● Source text:
....................
I like the direction this proposal is going, and I agree with your premises. I don't think that Sequence is carrying its weight, and I agree that anything actually single pass that is modeled in terms of Sequence is probably broken in practice.

I think that merging Sequence into Collection is very tantalizing and making a separate Stream protocol makes a lot of sense.

I would love to see this happen, but it is also hard to evaluate the effects and details of this proposal, I think those details can only be understood with a prototype implementation.

-Chris

7 Likes

If you are going to be pedantic, the very act of iteration imposes an order, even if that order is ephemeral. The name unorderedElements() implies no reliable ordering, and that seems good enough. As I understand it, one of the issues with sets and dictionaries is the requirement that order be preserved across iterations, provided no mutations of state. The proposed name implies that this requirement has been dropped, and it implies that the order may be arbitrary.

1 Like

FWIW, that's a misunderstanding. There's no desire to allow consecutive iterations to present different orderings. In fact doing anything that changed the iteration order in subsequent passes would break thread-safety of these value types (or would require that they employ expensive and otherwise-unneeded locks and/or atomics).

HTH,
Dave

3 Likes

Thank you for explaining. I still think there's a difference between what we desire for implementation reasons and what expectations we wish to set for the application developer. Even if some hypothetical hardware architecture made variance impossible, we'd still want the app developer to write code as if there could be.

Maybe you would. I would not, FWIW.

I think I understand a bit better now. Please let me know if I got it.

A Sequence guarantees nothing with respect to multiple passes, not even that a second pass will be possible. A Collection guarantees both that 1) multiple passes will be possible, and 2) iteration order follows Index order. Thus, if nothing disturbs the indexes (i.e. no mutations), the iteration order must be preserved across successive passes.
....................
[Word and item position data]
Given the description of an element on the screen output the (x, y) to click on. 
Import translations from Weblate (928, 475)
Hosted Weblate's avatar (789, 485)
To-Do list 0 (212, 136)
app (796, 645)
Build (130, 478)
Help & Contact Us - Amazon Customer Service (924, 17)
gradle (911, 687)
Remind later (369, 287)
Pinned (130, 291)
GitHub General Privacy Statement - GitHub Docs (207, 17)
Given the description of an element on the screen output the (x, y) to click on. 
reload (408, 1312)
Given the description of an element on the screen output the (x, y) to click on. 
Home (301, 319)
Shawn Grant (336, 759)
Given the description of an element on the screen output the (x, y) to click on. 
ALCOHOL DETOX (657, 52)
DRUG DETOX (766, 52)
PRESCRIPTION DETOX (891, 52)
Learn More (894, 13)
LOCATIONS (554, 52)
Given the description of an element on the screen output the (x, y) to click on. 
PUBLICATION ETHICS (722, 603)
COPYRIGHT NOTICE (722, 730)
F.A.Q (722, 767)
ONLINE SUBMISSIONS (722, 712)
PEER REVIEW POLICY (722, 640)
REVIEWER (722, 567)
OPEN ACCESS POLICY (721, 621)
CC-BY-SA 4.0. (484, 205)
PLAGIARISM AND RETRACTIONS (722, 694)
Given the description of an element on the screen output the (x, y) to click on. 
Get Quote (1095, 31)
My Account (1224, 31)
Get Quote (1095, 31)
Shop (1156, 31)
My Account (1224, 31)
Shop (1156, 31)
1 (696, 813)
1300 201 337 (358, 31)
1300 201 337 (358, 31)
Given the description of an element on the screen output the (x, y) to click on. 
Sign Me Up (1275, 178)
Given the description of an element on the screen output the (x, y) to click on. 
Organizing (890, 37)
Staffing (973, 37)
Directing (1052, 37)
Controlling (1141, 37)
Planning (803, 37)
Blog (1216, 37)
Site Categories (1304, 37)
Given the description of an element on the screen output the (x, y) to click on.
....................
● To be done: Please extend the forum thread above about merging Sequence into Collection, picking up right after its last sentence.

● Output for this exercise:
If the above is correct, than unorderedElements() is indeed a poor name, because it implies that one of the requirements of Collection is not true.

Perhaps a better name would be arbitrarilyOrderedElements(), or indexOrderedElements().

It isn't so much across multiple passes as the fact that Sets and Dictionaries which are equal may have different orderings based on implementation details and how they were created. This has caused errors when people expected them to have a defined order that was the same for given content.

The idea with unorderedElements() is that you are able to iterate over the elements, but there is no guarantee at all on the order of elements. To get a guarantee of ordering, you need a sub-protocol like Collection.

But what is that index order for a Set containing the integers 1, 2, & 3? There are 6 possibilities and you may run into any of them for equivalent Sets based on internal implementation details of Set leaking out (details which might change in future releases). We really shouldn't be relying on that ordering in these cases... hence unorderedElements() for Set and Dictionary, and a defined ordering for things that naturally have one.

I was thinking in terms of Collection, and not your proposed Container protocol. (Lost track of the thread.) indexOrder() indeed makes little sense in that context.

I too would like to see some code.